6. Risk of reinfection: There is also a risk of reinfection from persistent virus presence in certain body fluids of recovered patients, such as semen, where the virus can persist for several months after recovery from illness.

Seeking prompt medical attention and rigorous supportive care to manage hydration and manage symptoms is crucial and can significantly improve survival chances.

Home remedies of Ebola virus disease

Ebola virus disease is a severe and often deadly illness that can occur in humans and primates (such as monkeys and gorillas). Currently, there are no confirmed home remedies or over-the-counter treatments for Ebola virus disease. This very serious disease requires intensive supportive care.

Most often, treatment consists of what’s called supportive care, which may involve:

1. Rehydrating the patient.
2. Maintaining the patient’s oxygen status and blood pressure.
3. Managing any complicating infections.

Prevention strategies, such as avoiding areas of known outbreaks, not handling remains of victims of Ebola virus disease, and avoiding contact with bodily fluids of those infected, can help reduce the risk of infection.
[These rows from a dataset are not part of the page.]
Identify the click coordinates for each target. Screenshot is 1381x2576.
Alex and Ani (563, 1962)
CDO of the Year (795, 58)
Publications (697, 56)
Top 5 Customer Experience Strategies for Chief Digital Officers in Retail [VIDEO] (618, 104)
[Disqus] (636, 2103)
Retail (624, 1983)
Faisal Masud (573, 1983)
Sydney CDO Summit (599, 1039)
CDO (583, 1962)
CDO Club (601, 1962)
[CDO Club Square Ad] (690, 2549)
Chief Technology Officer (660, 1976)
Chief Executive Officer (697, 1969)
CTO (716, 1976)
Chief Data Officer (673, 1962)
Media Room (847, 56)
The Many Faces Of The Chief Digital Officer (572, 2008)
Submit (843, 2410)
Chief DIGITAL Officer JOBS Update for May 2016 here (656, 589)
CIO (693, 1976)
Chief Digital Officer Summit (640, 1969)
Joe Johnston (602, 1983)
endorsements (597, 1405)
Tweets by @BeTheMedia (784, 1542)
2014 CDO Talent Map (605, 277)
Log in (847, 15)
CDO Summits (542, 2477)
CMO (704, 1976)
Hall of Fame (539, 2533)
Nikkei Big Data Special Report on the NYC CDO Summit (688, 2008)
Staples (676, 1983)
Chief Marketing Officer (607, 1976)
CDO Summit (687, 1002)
It’s also crucial that you seek immediate medical attention if you believe you have been exposed to Ebola virus. Health care professionals have the knowledge and resources necessary to manage the disease and, in many cases, they can help improve the likelihood of survival with early intervention.

There are vaccines under development and some, like rVSV-ZEBOV vaccine, are being used under compassionate grounds in outbreaks. For up-to-date information on Ebola treatment and prevention, please refer to World Health Organization (WHO) or Centers for Disease Control and Prevention (CDC) guidelines.